Hi Everyone,
I am in the process of applying for the citizenship, and need some help in calculating the physical presence.
I got my PR on 5th August, 2021.
Prior to that I was in Canada on SOWP from 30th May, 2019 to 31st December, 2019. I applied for my SOWP extension on 10th December 2019 . My SOWP extension application was rejected on 3rd March, 2020 (I was on Applied status between 1st Jan 2020 to 2nd March,2020 ) stating that my documents did not provide enough evidence. Reapplied with updated documents on 7th March, 2020 and received my approved SOWP 6th April , 2020 (valid until 6th December, 2022)
Now, while calculating the physical presence in Canada , can I consider the dates between 1st Jan 2020 to 2nd March 2020 as temporary work status (when I was on applied status in Canada and doing a Full time job) , or do I need to wait for another 3 months to cover the period from 1st Jan 2020 to 6th April 2020.
Expert input will be really helpful
Thanks
I am NOT an expert.
I can offer some observations about a prudent approach if there is any (ANY) possible question as to whether the individual had Temporary Resident Status during a period of pre-PR time in Canada. Most common examples of this are periods of visitor status not documented in GCMS (for example, this can be the case for some visitors with visa-exempt passports who have been waived into Canada without being issued a visa or Visitor-Record) and some periods of implied status. Technically a Foreign National (FN) has Temporary Resident Status for any period they are in Canada with visitor status and periods in Canada with implied status. So, such periods of time should count, each day getting a half-day credit toward meeting the physical presence requirement for citizenship.
HOWEVER . . . for pre-PR days to count as days physically present in Canada not only requires being actually physically present in Canada with temporary resident status,
but also PROVING both, the presence AND the status. Generally, proving status is hardly given any thought, almost none at all; it is rarely an issue because IRCC readily verifies the applicant's information (assuming it is correct), as to status and the dates the applicant had such status, in the applicant's GCMS records.
Sometimes, however, presence in Canada with valid pre-PR status is not documented in the client's GCMS records.
I was just addressing this situation in another thread yesterday:
In some situations, where during the initial screening of the citizenship application for completeness the GCMS records do not document the applicant's status for a period of time, there are numerous anecdotal reports that IRCC has not counted (given credit to) those days, and if that results in total credit for less than 1095, returned the application as incomplete based on not meeting the physical presence requirement.
I further addressed there (and there quoting where I have also previously discussed this) a SAFE or PRUDENT approach in such cases. And that is to wait, wait to apply when the applicant has enough days (plus a buffer) to qualify for citizenship NOT counting any pre-PR period for which there might be any question as to whether they had Temporary Resident Status. The applicant can and should STILL INCLUDE any period they are confident they had visitor or implied status, but just not relying on IRCC giving credit for that period of time. . . . think of it as having an additional margin, a bigger buffer, noting that the prudent applicant will wait to apply with a good buffer anyway.

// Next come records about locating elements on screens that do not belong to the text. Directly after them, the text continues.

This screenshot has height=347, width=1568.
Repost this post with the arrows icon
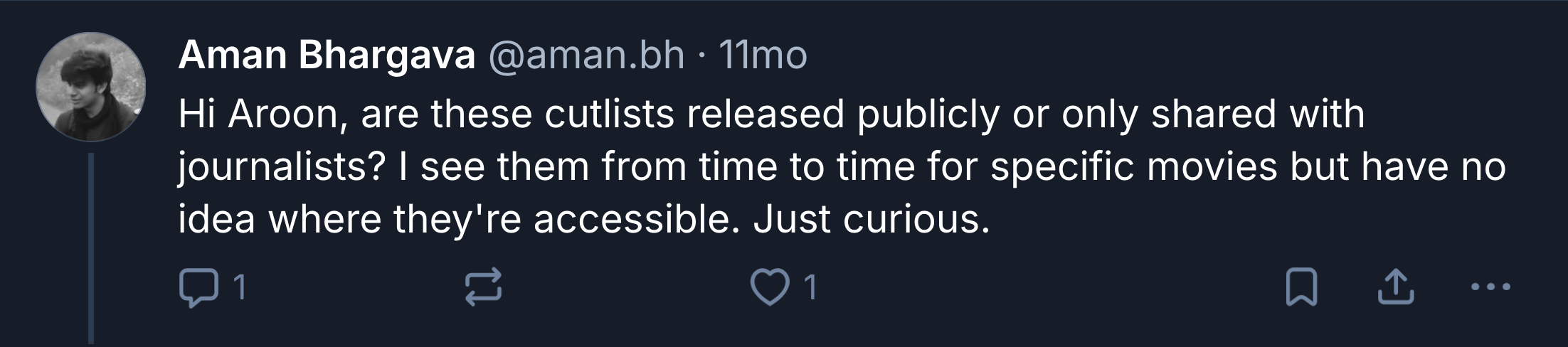coord(484,289)
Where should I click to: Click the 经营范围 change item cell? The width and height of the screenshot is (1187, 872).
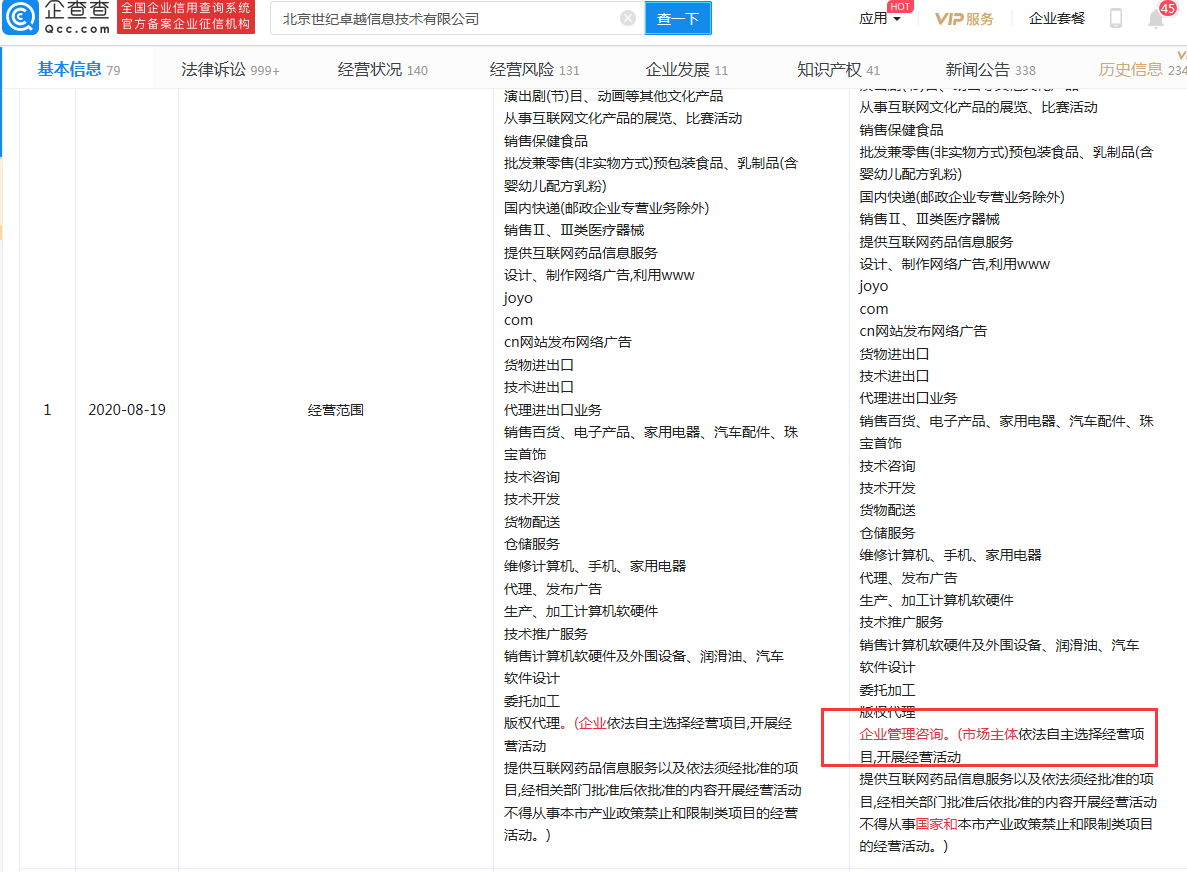coord(336,410)
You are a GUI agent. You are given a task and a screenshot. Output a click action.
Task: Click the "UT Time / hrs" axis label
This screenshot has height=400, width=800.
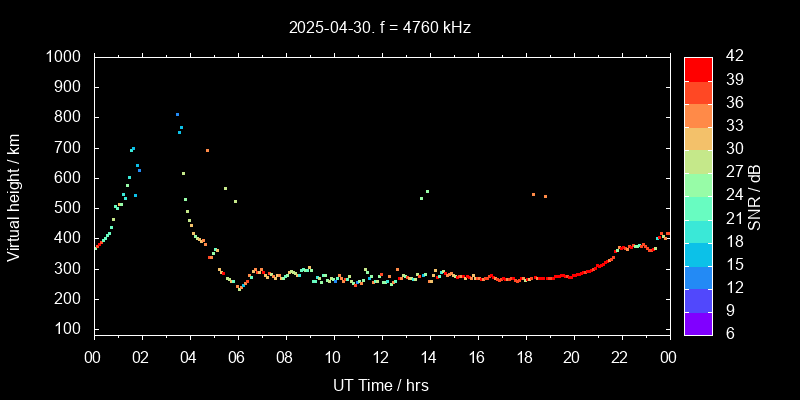tap(380, 384)
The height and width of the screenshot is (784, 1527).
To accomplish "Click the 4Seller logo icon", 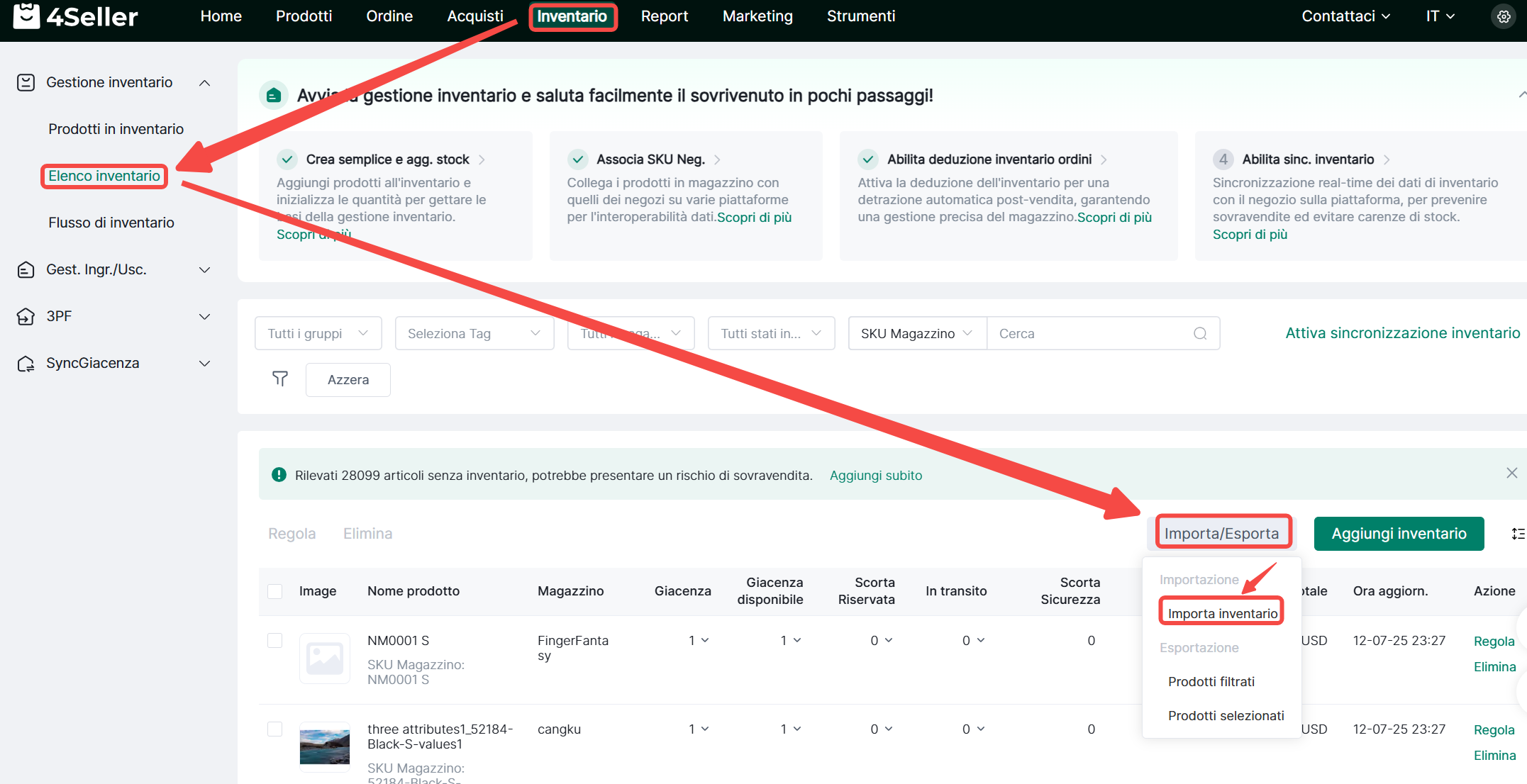I will pos(26,16).
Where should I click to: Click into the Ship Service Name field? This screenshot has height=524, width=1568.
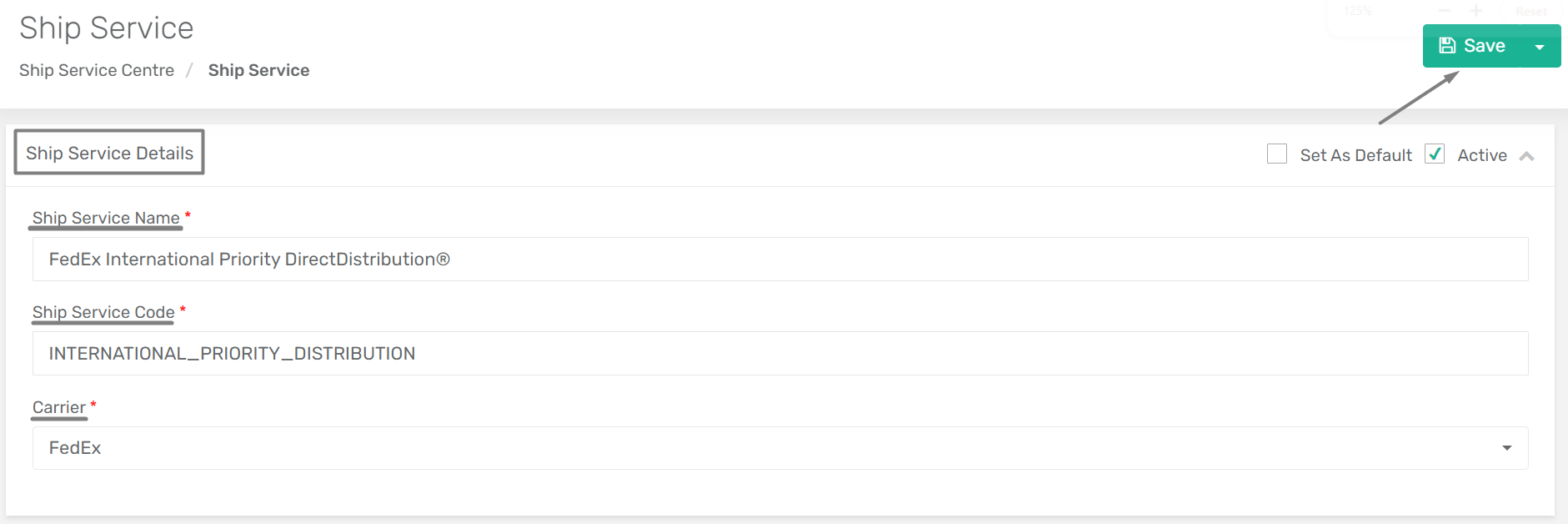coord(780,259)
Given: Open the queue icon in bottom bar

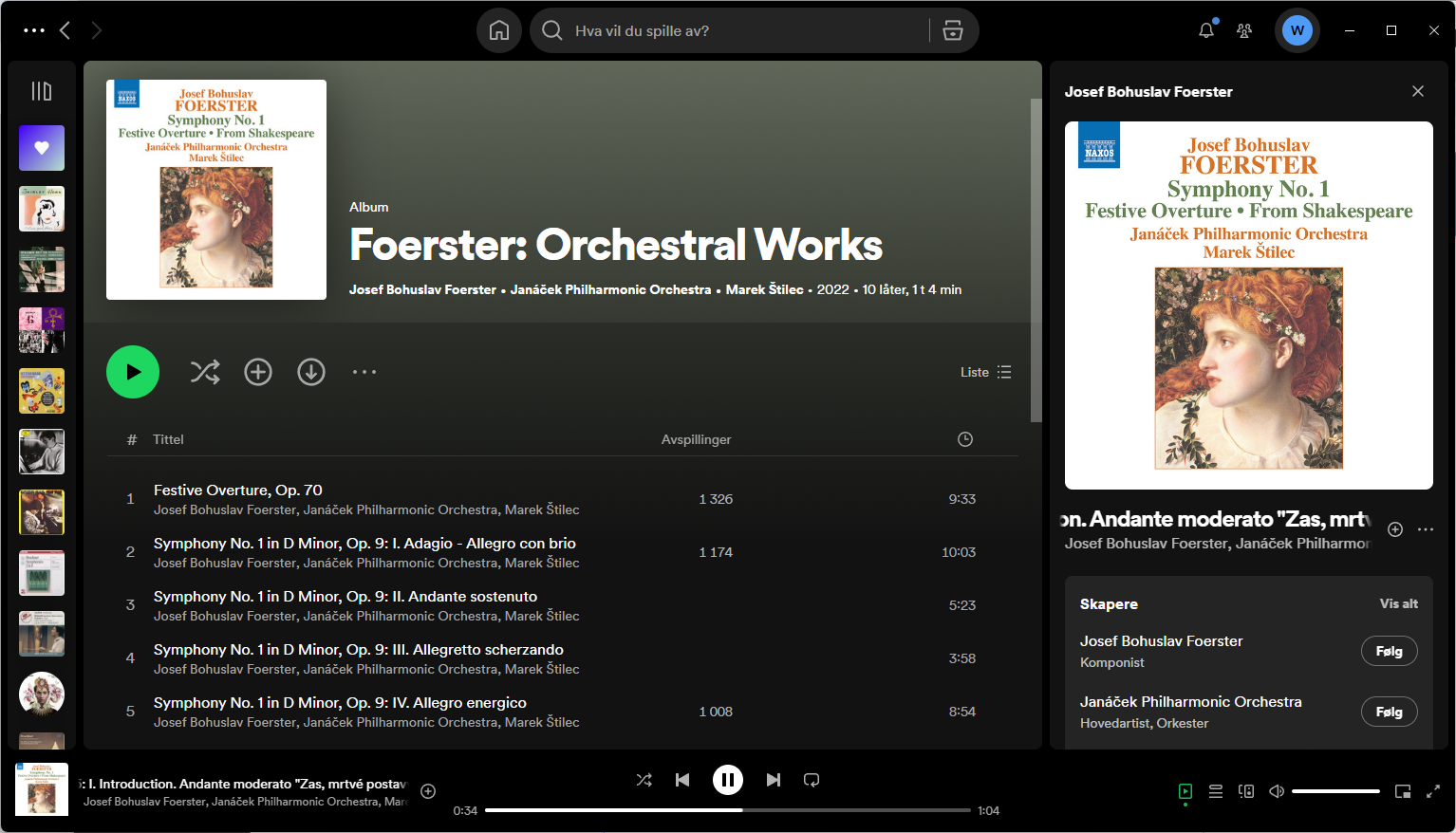Looking at the screenshot, I should 1215,791.
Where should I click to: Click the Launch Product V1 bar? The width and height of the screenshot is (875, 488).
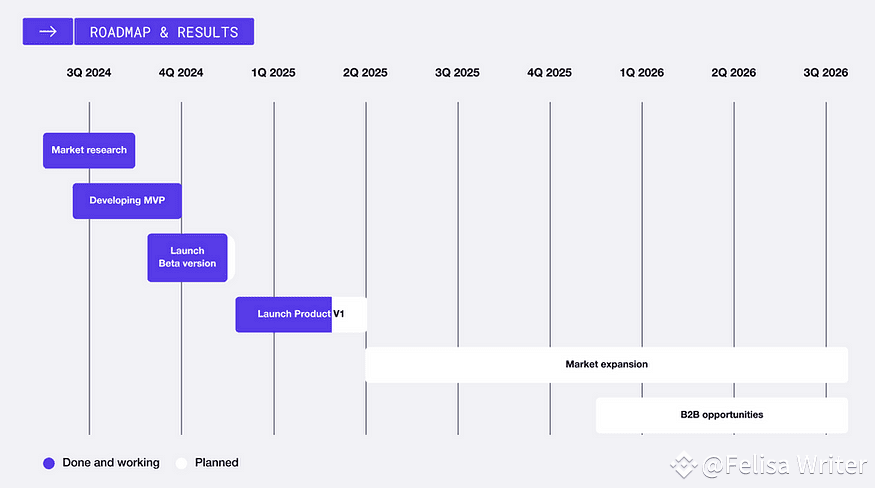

Typically this does not make the prospective applicant need to wait all that much longer, recognizing that each day here now will get credit offsetting two days pre-PR. For most the difference between what is readily verified as days with temporary resident status, in GCMS, and a period GCMS does not verify but the applicant is sure they had legal status, is small enough that waiting is not only the more sure approach, but overall is likely to be the faster overall path to the oath (if presence questions arise in processing the application, that is bound to cause non-routine processing resulting in significantly longer processing timelines).
Addressing your specific situation is a little more complicated, but perhaps in your favour.
Generally, if an application for an extension is denied, there is for sure no implied status following the date of that denial. I have not been following temporary status closely enough, to know if the denial also means there was no implied status prior to the denial (from date previous status expired). Even if, however, the FN applying for an extension of status technically has valid implied status at least until the day the application is denied, that falls in a range for which the risk of questions, the risk it might not be documented in GCMS, that would clearly suggest the WAIT and apply for citizenship without relying on those days counting.
For your specific situation, however, I wonder if you had at least visitor status (documented in your GCMS records) even though there was the period in which you did not have the SOWP. I do not know enough about the status generally of family members of foreign workers, PRs, or citizens. If the visitor status is clearly documented, that too counts as Temporary Resident Status and will count . . . with the same caution, even if visitor status is certain, if not clearly documented in GCMS the prudent approach is to WAIT to apply not counting on it (but when making the application, still include it in the physical presence calculation).